**Tujuan 1:** Salin ulang bagian catatan yang diawali baris berisi "You are a GUI" dan berakhir di ujung catatan, termasuk baris awal dan akhirnya. Jangan sertakan gambar dalam jawaban.

**Teks Dokumen:**
★ ★ ★ ★ ★ ★ ★
JAKARTA, HUMAS MKRI - Mahkamah Konstitusi (MK) menggelar sidang lanjutan untuk Perkara Nomor 130/PUU-XXI/2023 menyoal uji formil Undang-Undang Nomor 17 Tahun 2023 tentang Kesehatan (UU Kesehatan) pada Senin (22/1/2024). Permohonan diajukan oleh Sekretariat Bersama (Sekber) Organisasi Profesi Kesehatan. Agenda siding hari ini yakni mendengar keterangan ahli dan saksi yang dihadirkan para Pemohon.
Pakar otonomi daerah Djohermansyah Djohan dalam kapasitasnya sebagai ahli Pemohon menyebutkan bahwa keberadaan Dewan Perwakilan Daerah (DPD) dalam setiap persidangan di DPR merupakan representasi regional dalam rangka memperjuangkan aspirasi daerah. Termasuk dalam mengajukan berbagai RUU terkait dengan otonomi daerah, atau yang berdampak terhadap kepentingan daerah dalam mengurus urusan rumah tangganya. Namun dalam beberapa hal, pemerintah pusat cenderung menghindar untuk melibatkan DPD dalam membahas bersama suatu undang-undang, seperti dalam kasus UU Kesehatan Nomor 17 Tahun 2023 ini.
★ ★ ★ ★ ★ ★ ★
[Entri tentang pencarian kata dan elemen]
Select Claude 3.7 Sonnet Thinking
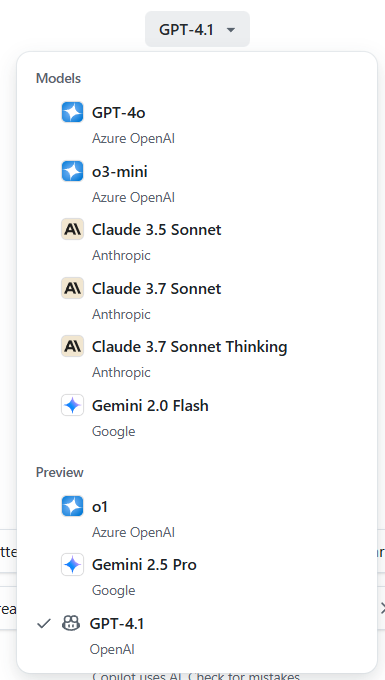This screenshot has height=680, width=385. click(x=197, y=359)
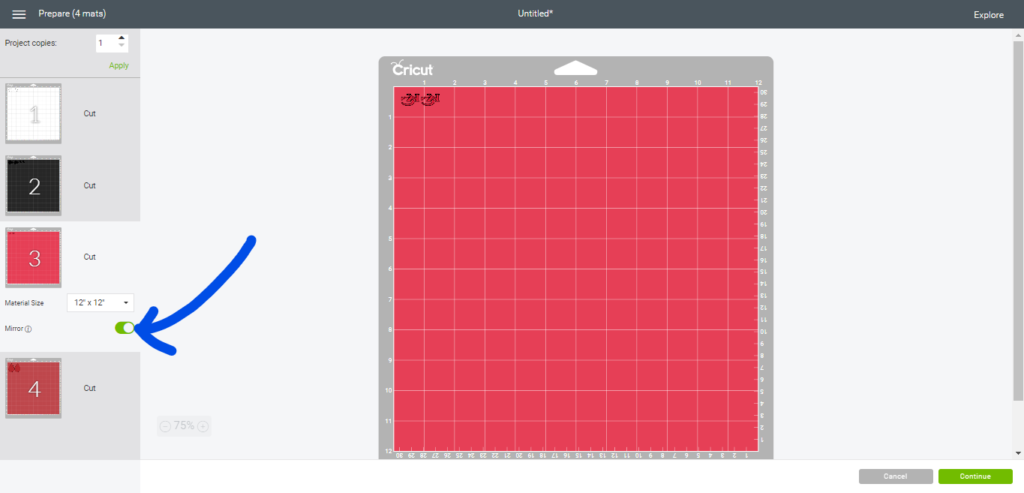This screenshot has width=1024, height=493.
Task: Click the Mirror info icon
Action: [x=28, y=328]
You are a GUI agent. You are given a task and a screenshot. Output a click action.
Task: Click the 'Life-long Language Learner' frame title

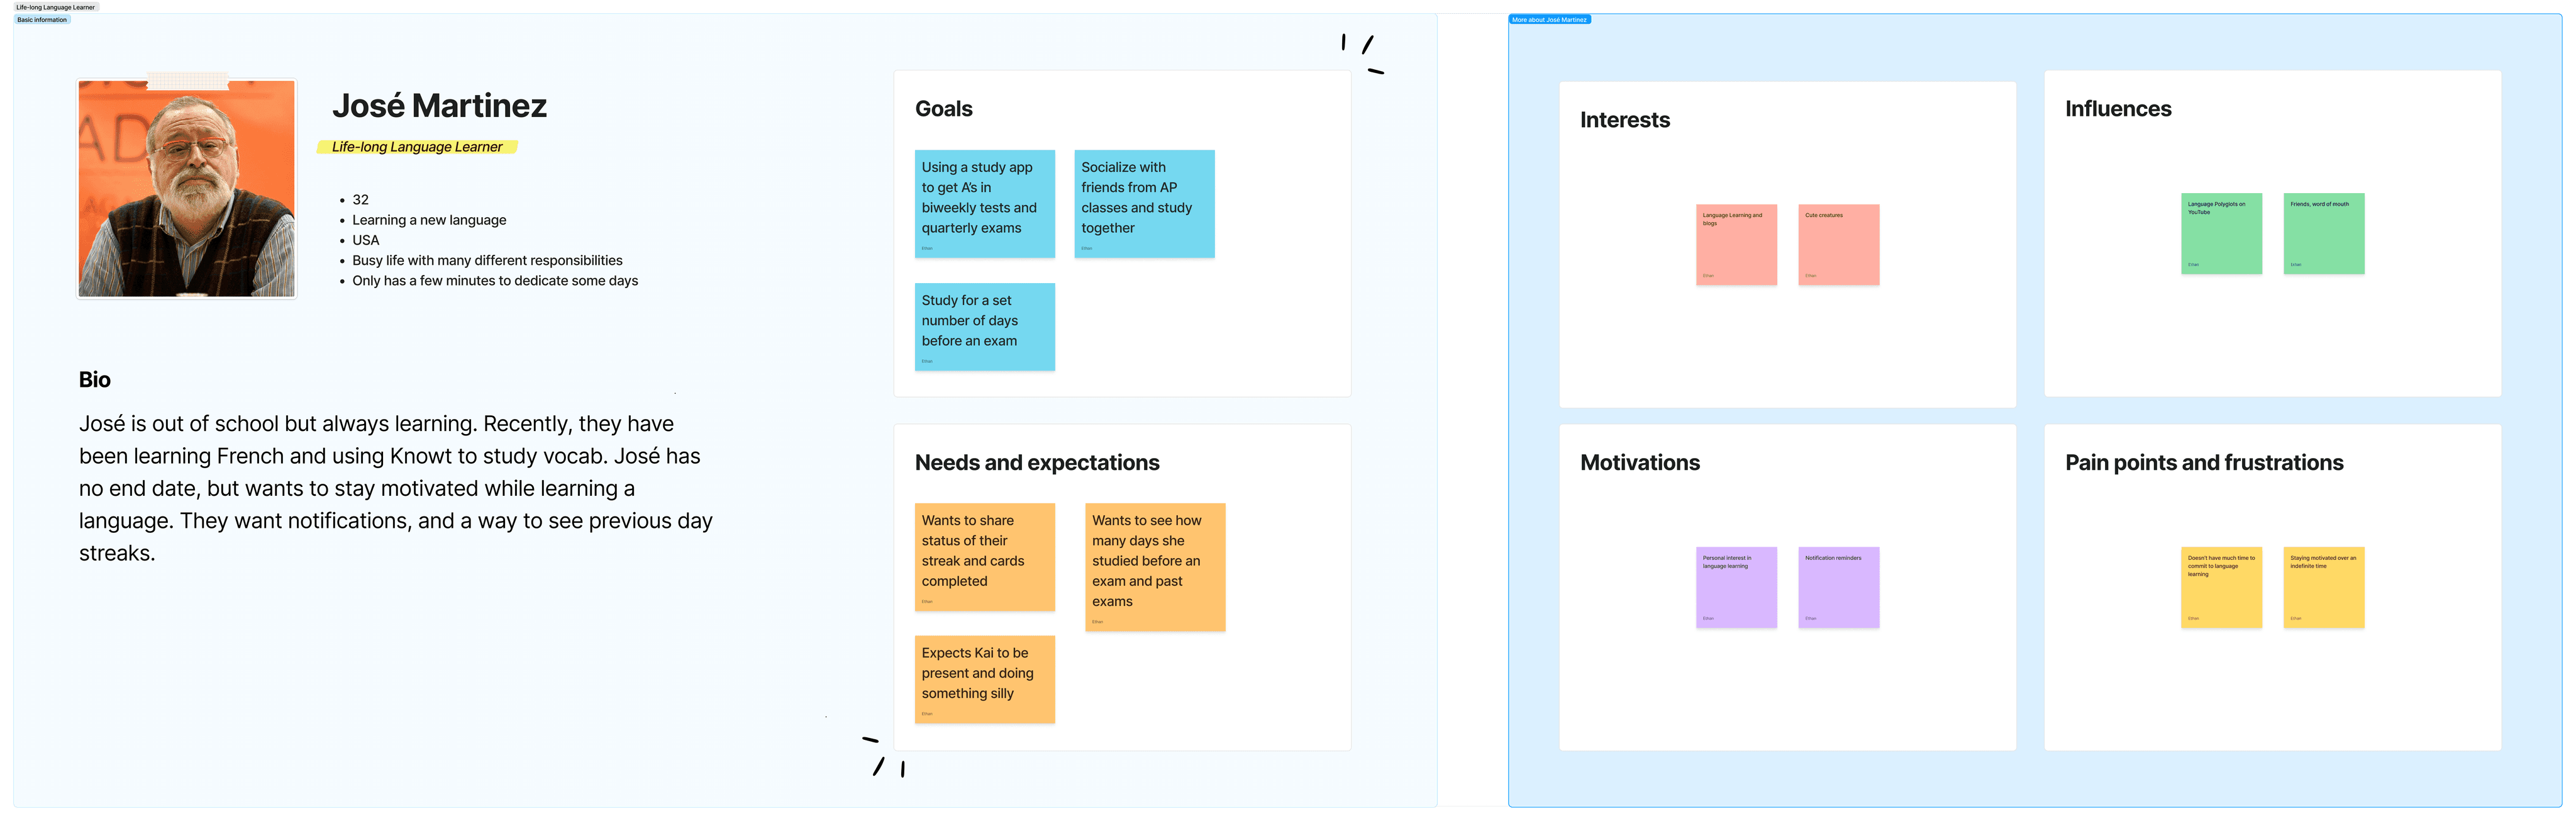(x=55, y=7)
★ ★ ★ ★ ★ ★ ★
**Tujuan 2:**
Jawab pertanyaan berikut berdasarkan berita sidang uji formil UU Kesehatan.
(a) Siapa yang mengajukan permohonan perkara tersebut?
(b) Pada hari dan tanggal berapa sidang lanjutan itu digelar?
(c) Dalam kapasitas apa Djohermansyah Djohan hadir di persidangan?

**Jawaban Benar 1:**
You are a GUI agent. You are given a task and a screenshot. Output a click action.
Task: Click the 'Life-long Language Learner' frame title

(x=55, y=7)

**Jawaban Benar 2:**
(a) Sekretariat Bersama (Sekber) Organisasi Profesi Kesehatan.
(b) Senin, 22 Januari 2024.
(c) Sebagai ahli Pemohon.